### What the task requires
Extract the part of the listing that begins with the line containing "Given: Click the ^G Get Help shortcut label" and continues through the end of the listing, reproducing it word for word. Omit the pictures.

### Dataset entries
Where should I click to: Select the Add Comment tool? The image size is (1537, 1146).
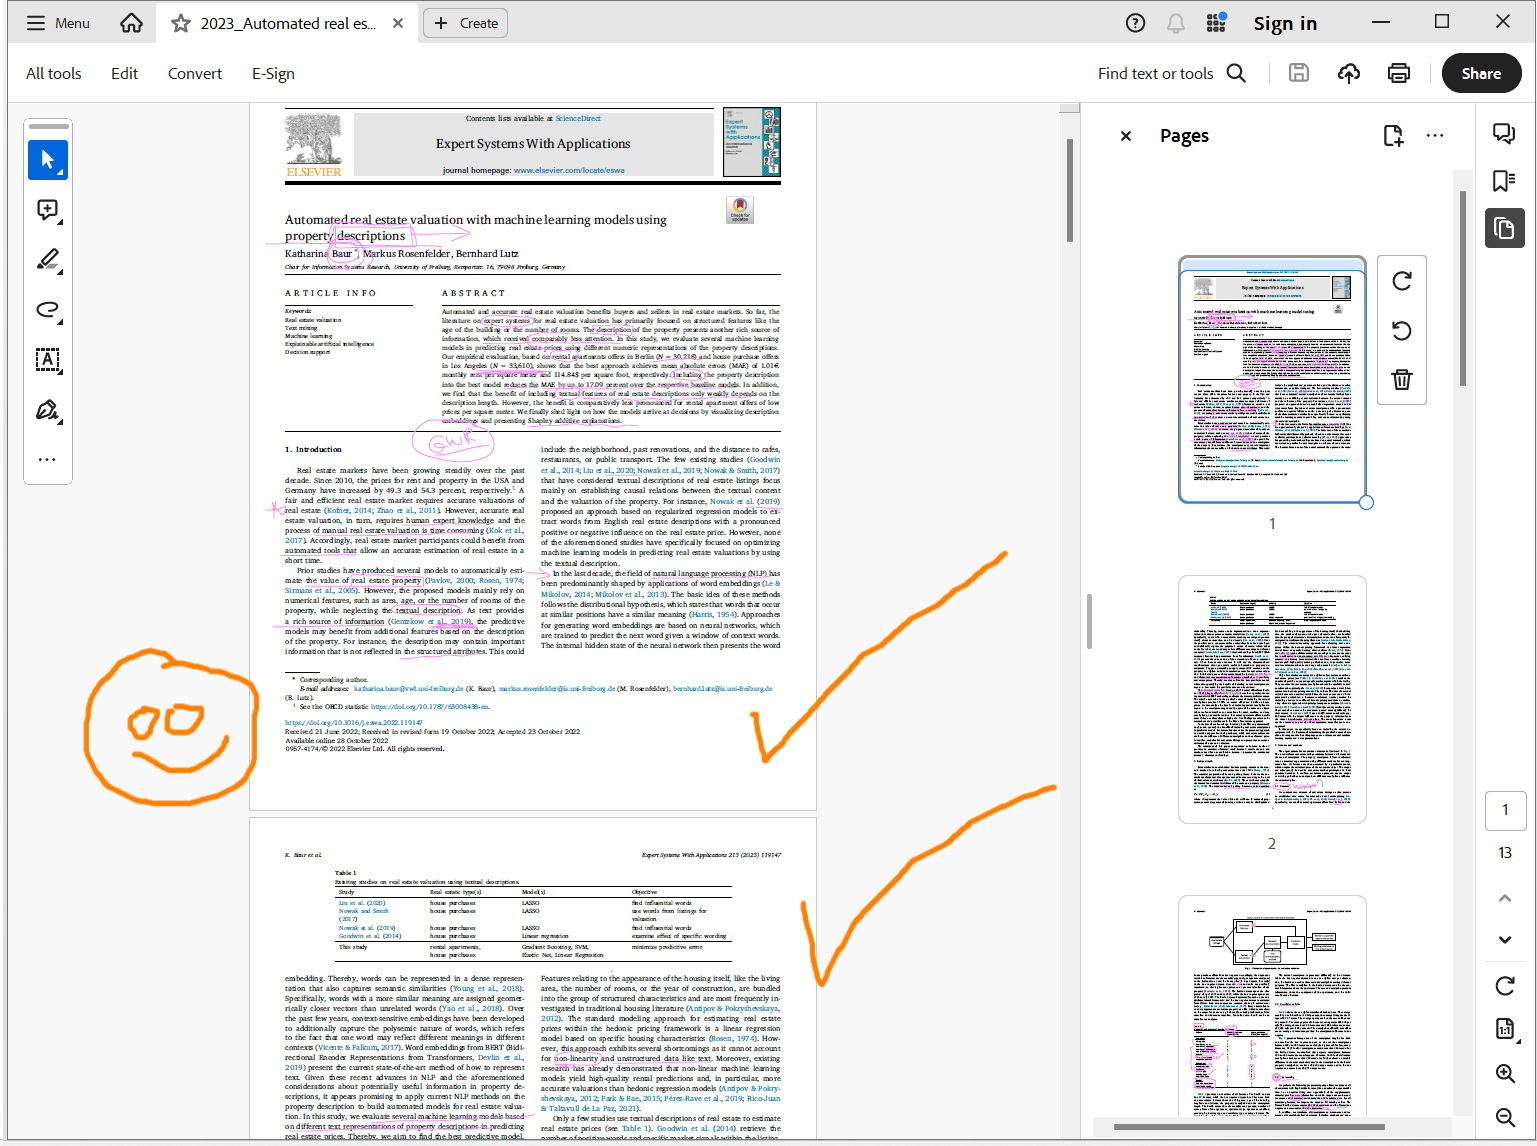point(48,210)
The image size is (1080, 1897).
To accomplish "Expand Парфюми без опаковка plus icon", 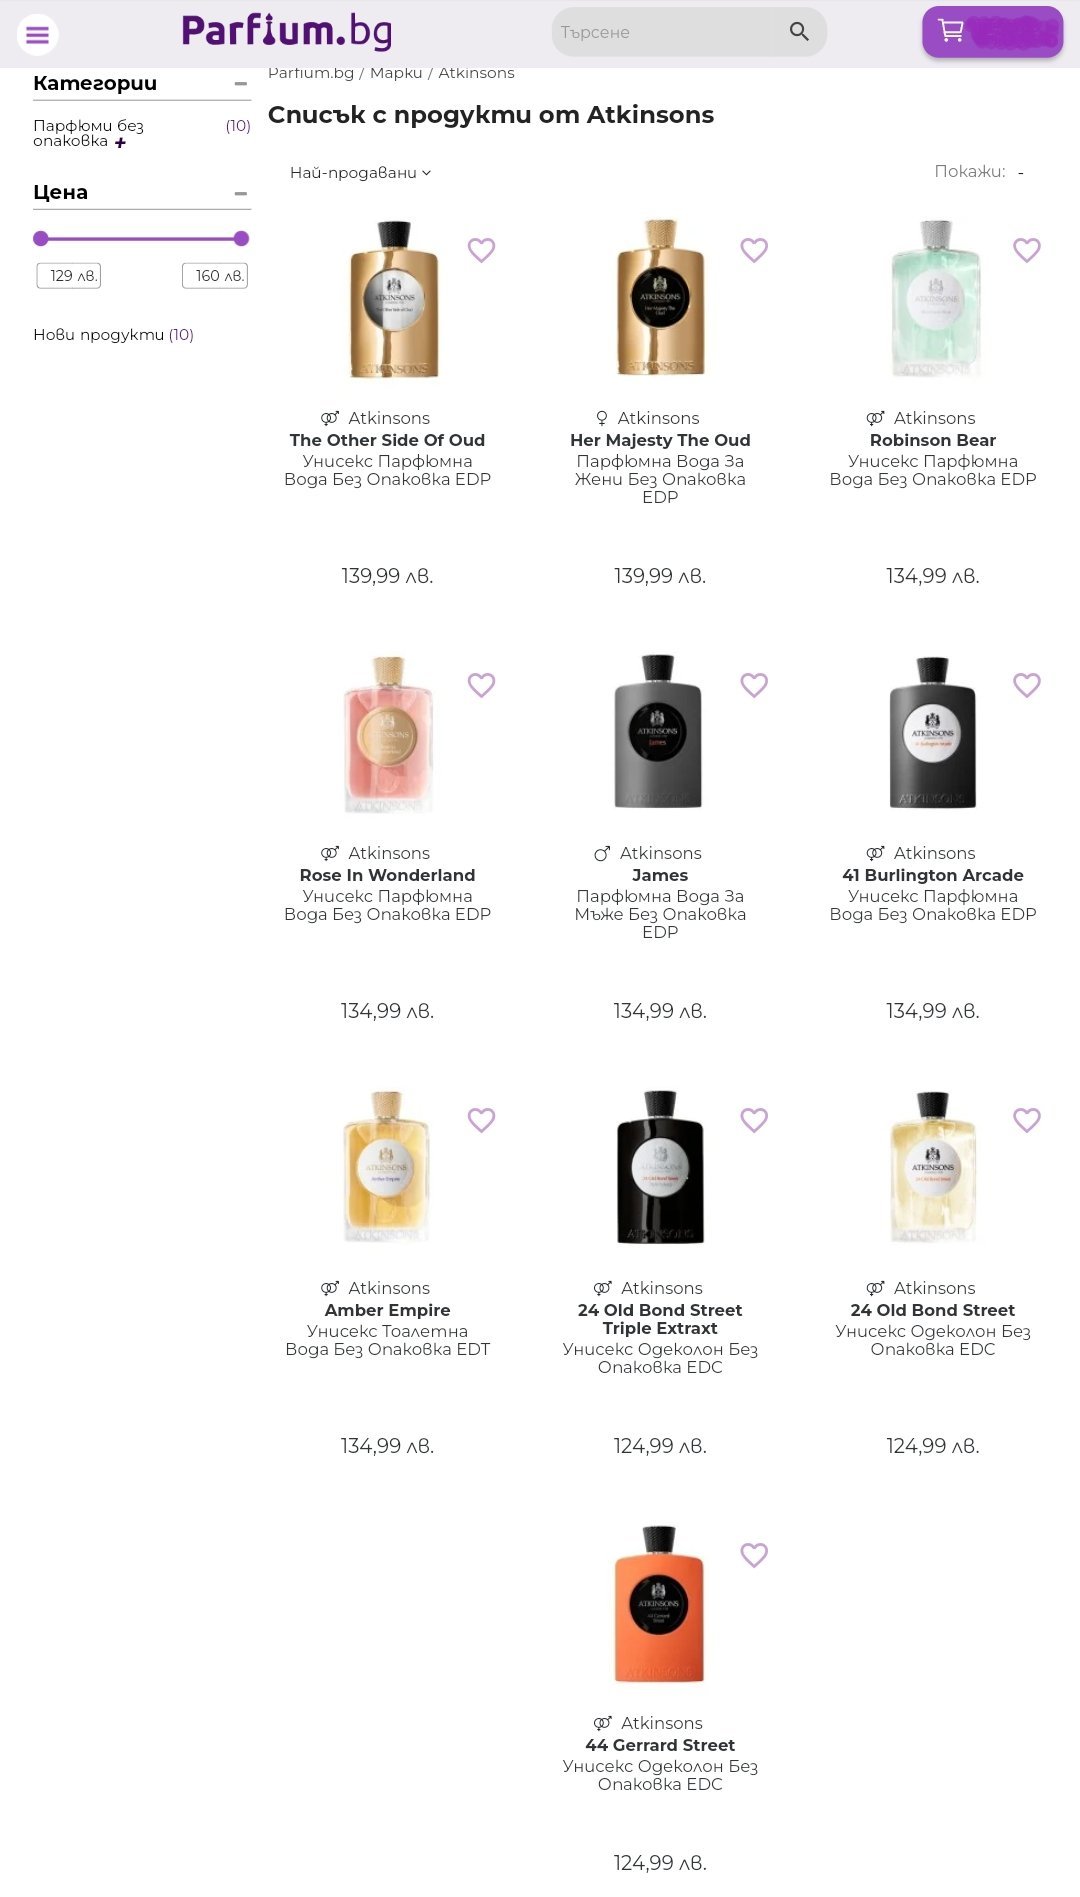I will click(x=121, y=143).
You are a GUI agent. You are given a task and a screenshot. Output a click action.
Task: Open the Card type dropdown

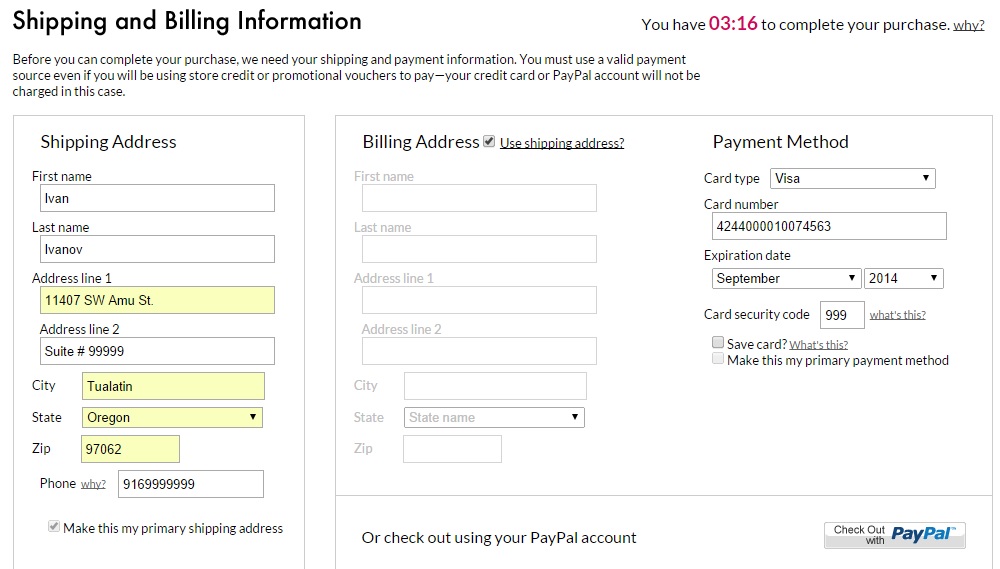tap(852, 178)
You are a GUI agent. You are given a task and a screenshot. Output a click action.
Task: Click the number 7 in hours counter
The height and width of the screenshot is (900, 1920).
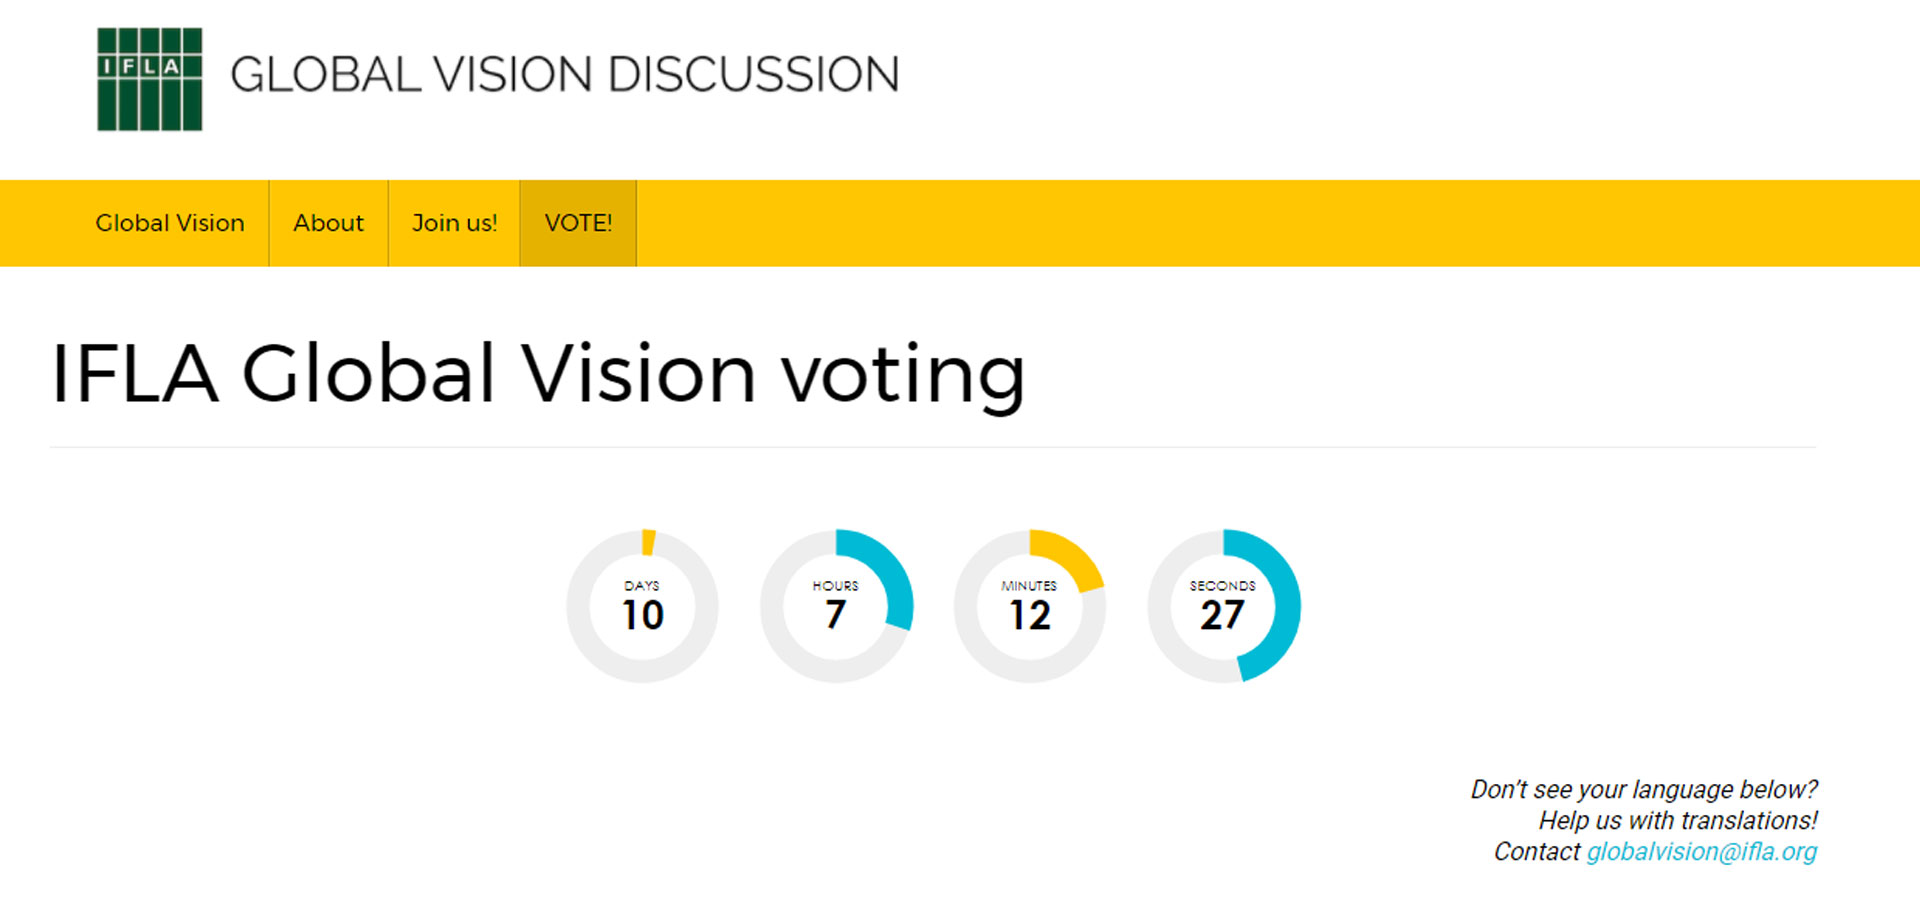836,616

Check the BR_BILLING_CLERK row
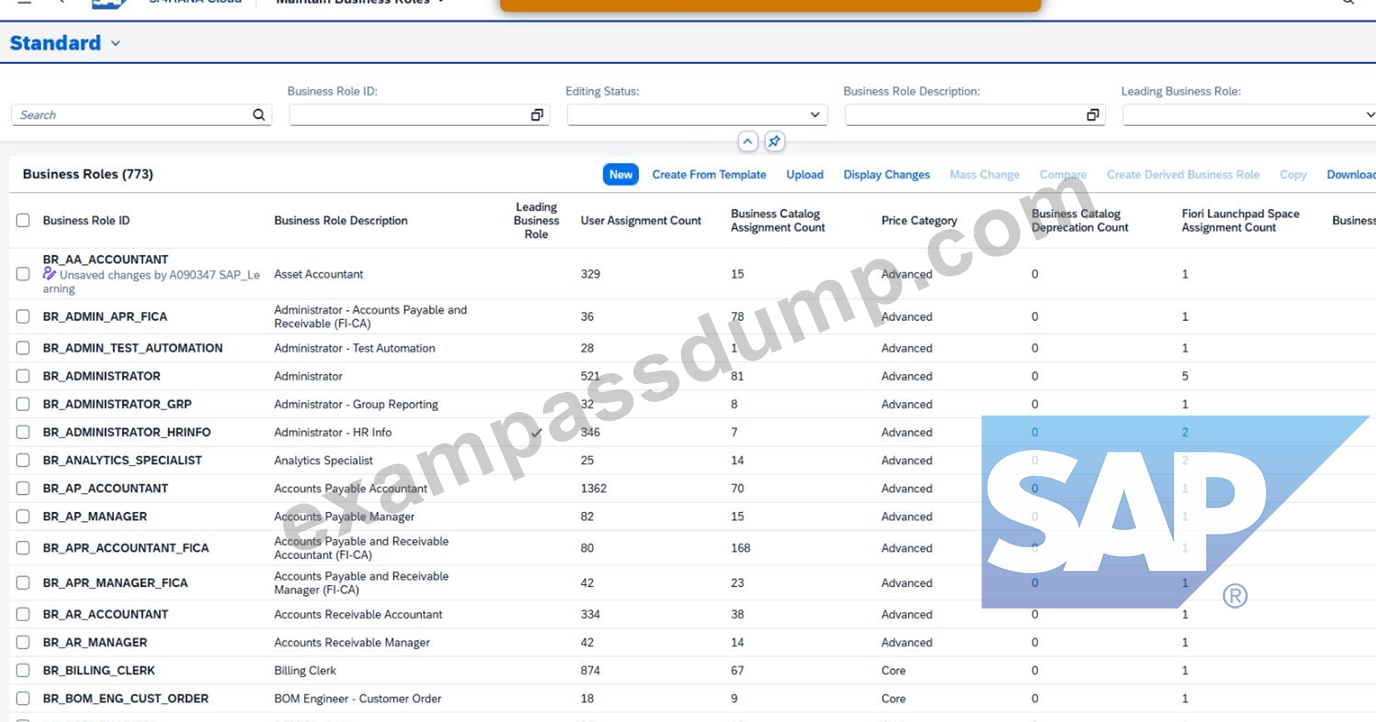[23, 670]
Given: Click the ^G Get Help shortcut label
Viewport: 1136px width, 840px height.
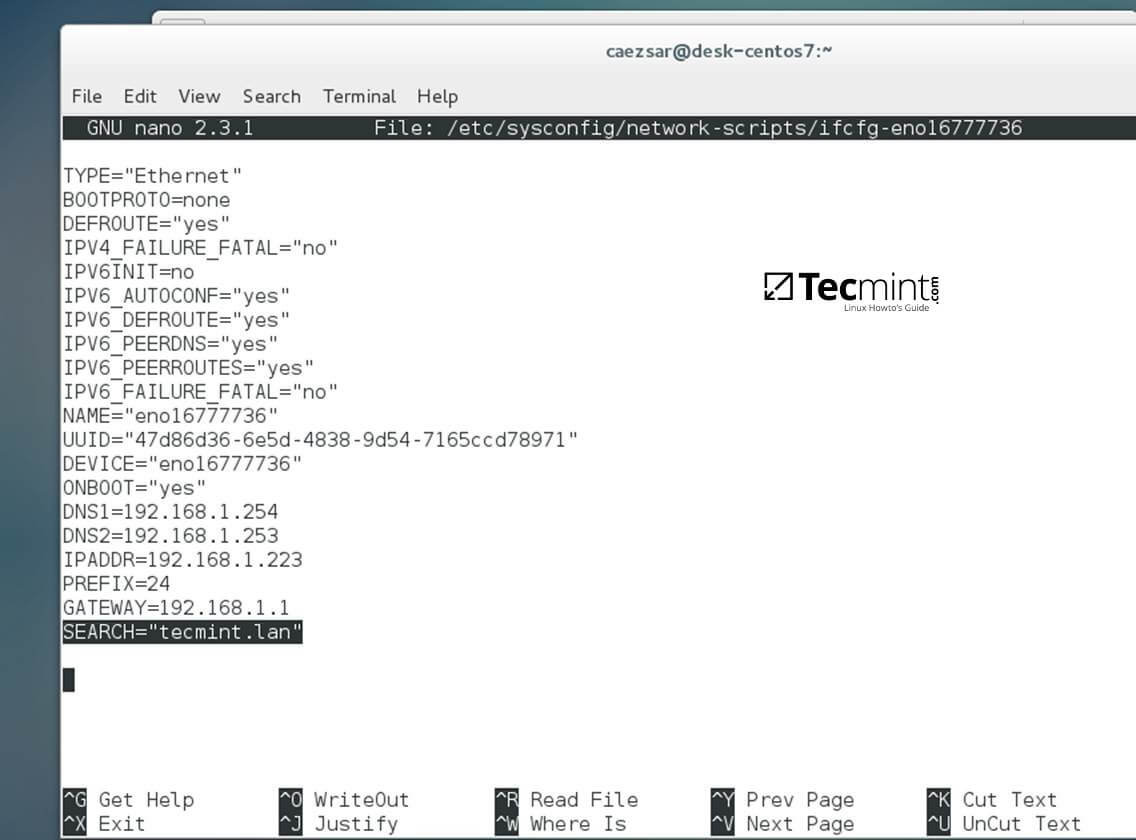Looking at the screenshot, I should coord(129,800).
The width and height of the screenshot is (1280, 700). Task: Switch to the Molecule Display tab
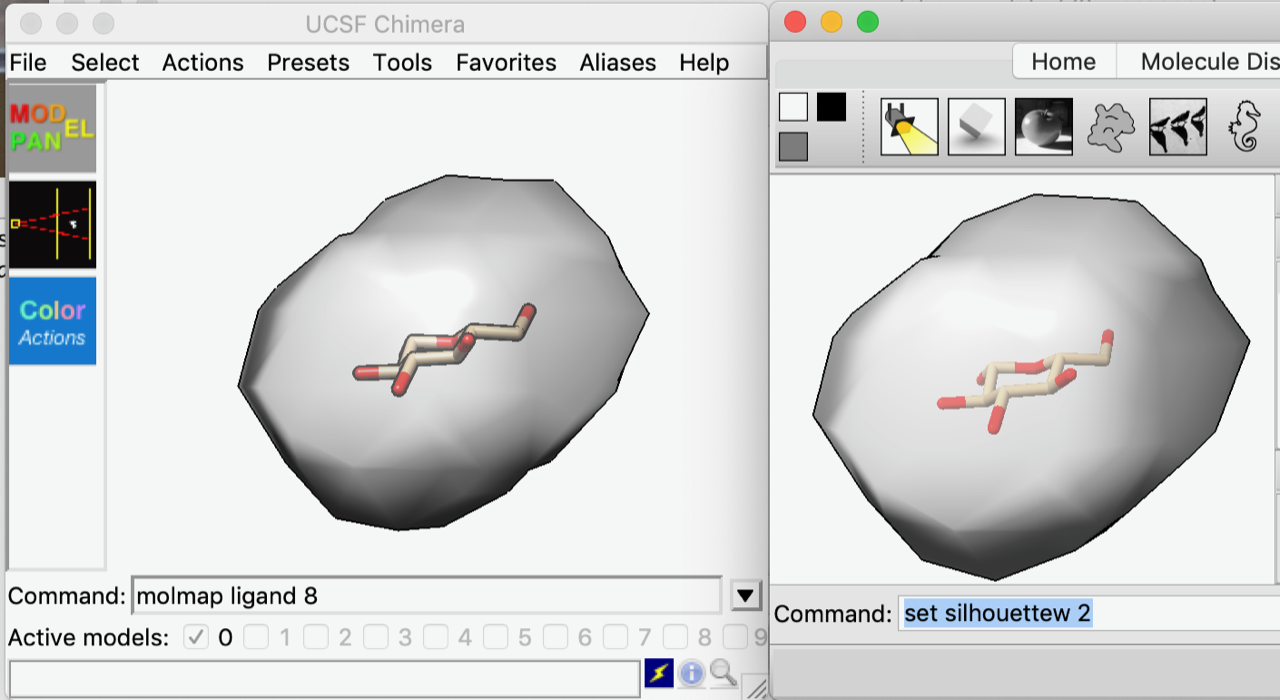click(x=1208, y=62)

### Reply
Given: Click the ^G Get Help shortcut label
Viewport: 1136px width, 840px height.
Looking at the screenshot, I should coord(129,800).
The width and height of the screenshot is (1280, 700). Task: Switch to the Molecule Display tab
click(x=1208, y=62)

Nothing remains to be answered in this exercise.